[Endothelial progenitor cells (EPCs)—new tools for diagnosis and therapy]

Jeremy Ben-Shoshan, Gad Keren, Jacob George
Harefuah 2006, 145 (5): 362-6, 397
Accumulating evidence suggests that postnatal bone marrow is a source of cells that can participate in postnatal neovascularization and vascular homeostasis. Among these cells, a scarce population of endothelial progenitor cells (EPCs) have the capacity to migrate to the peripheral circulation, proliferate and differentiate into mature endothelial cells in response to stimulating signals emanating from vascular injuries or during tumor growth.

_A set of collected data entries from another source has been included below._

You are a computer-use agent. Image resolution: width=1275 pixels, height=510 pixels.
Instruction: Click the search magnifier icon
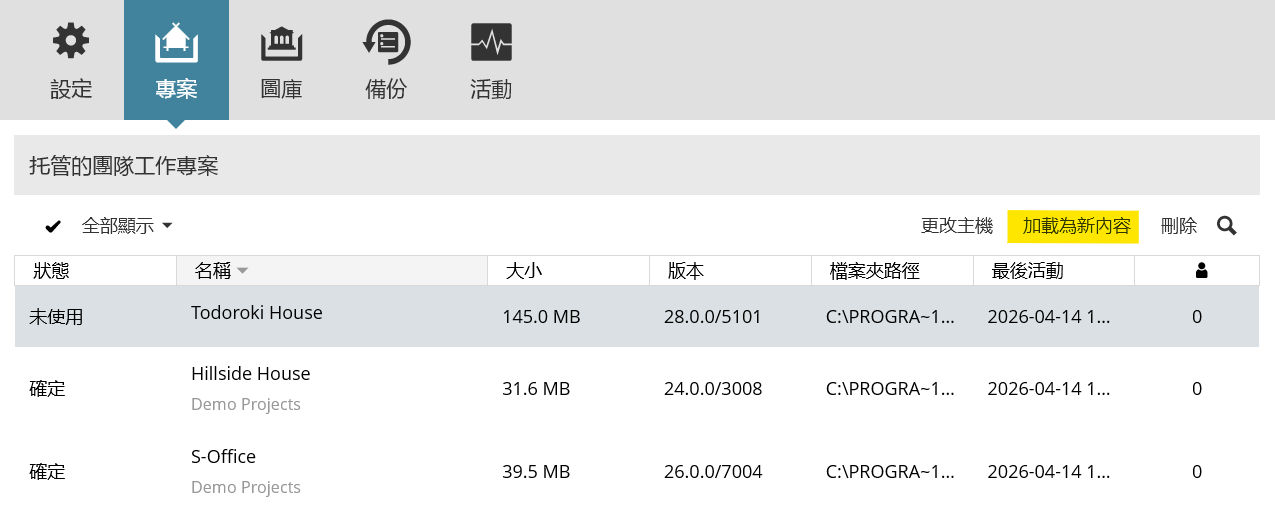coord(1227,226)
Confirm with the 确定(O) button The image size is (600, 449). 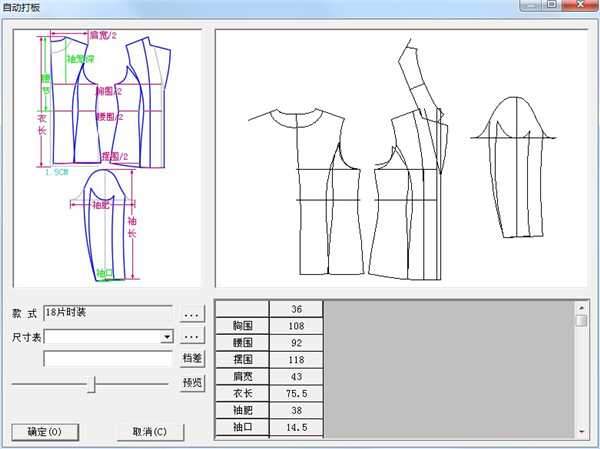coord(45,432)
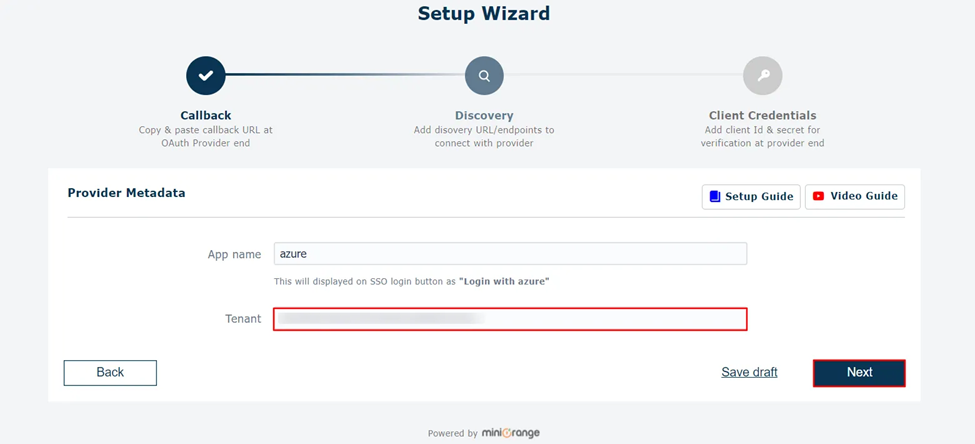The width and height of the screenshot is (975, 444).
Task: Click the Client Credentials step title
Action: pos(762,116)
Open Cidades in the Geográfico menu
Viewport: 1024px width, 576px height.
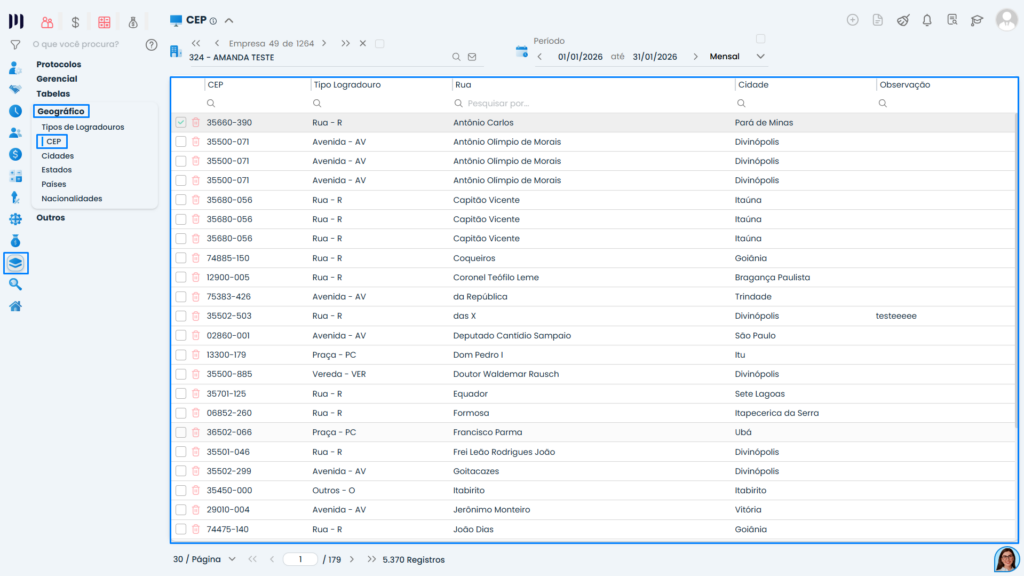tap(57, 156)
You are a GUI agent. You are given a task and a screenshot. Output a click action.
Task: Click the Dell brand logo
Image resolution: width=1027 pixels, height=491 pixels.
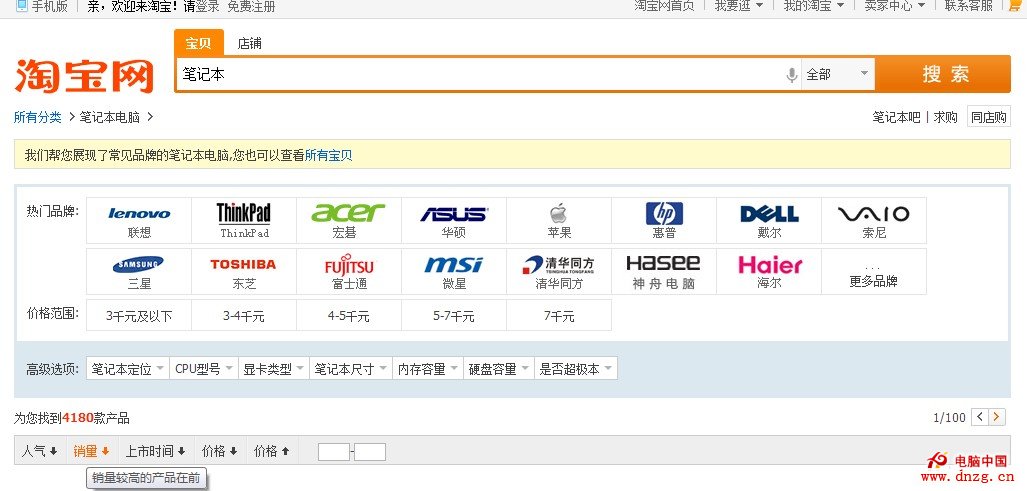pos(768,214)
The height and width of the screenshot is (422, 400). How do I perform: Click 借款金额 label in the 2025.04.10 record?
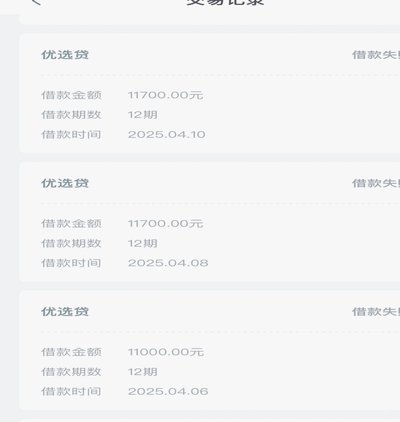[71, 95]
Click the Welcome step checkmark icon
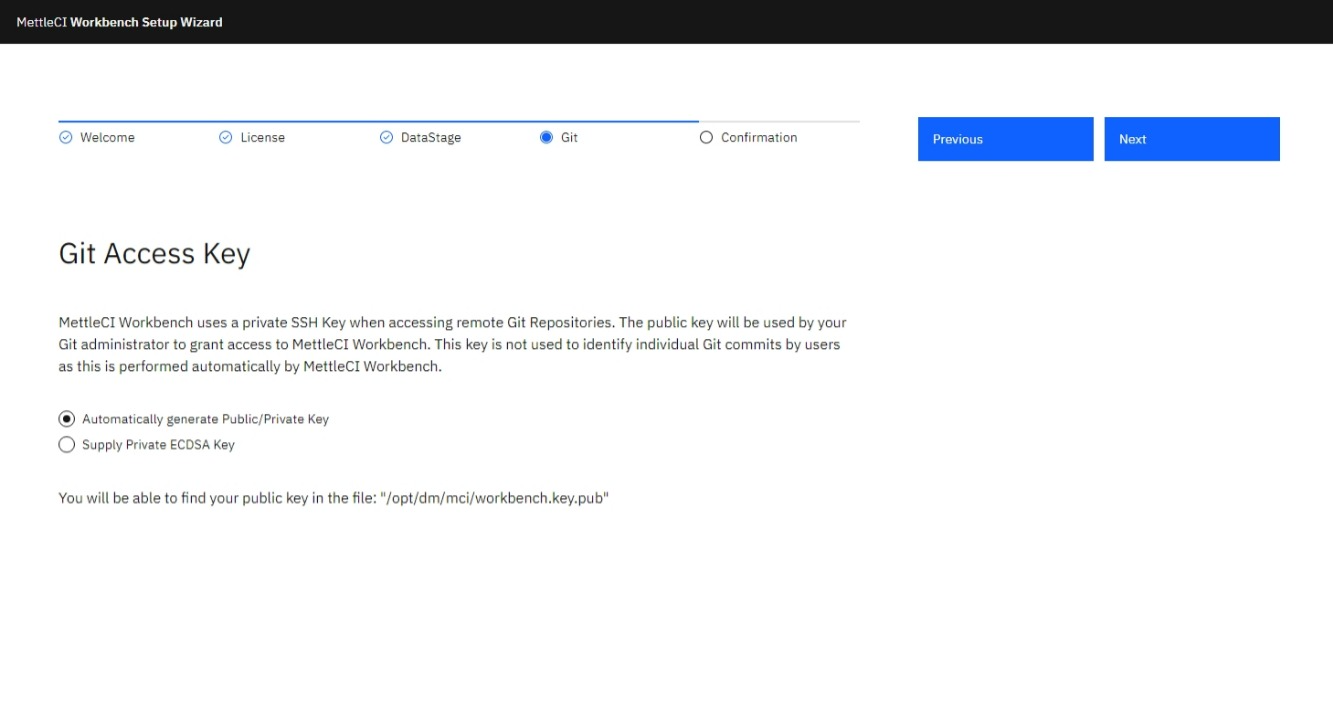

Questions persist, however, regarding the precise panel of cell surface markers that defined EPCs, as well as the different mechanisms stimulating or inhibiting their mobilization and differentiation. In the last decade, EPCs number and function have been correlated with risk factors for cardiovascular and peripheral vascular diseases. The authors review experimental results obtained from both animal studies and recent clinical trials, which point to the importance of EPCs potential as diagnostic markers and therapeutic tools in ischemic diseases. Furthermore, the article discusses the risk of potentially harmful side effects of altered EPCs number and functional properties, a critical barrier to overcome while bringing progenitor cell therapy to the clinical arena.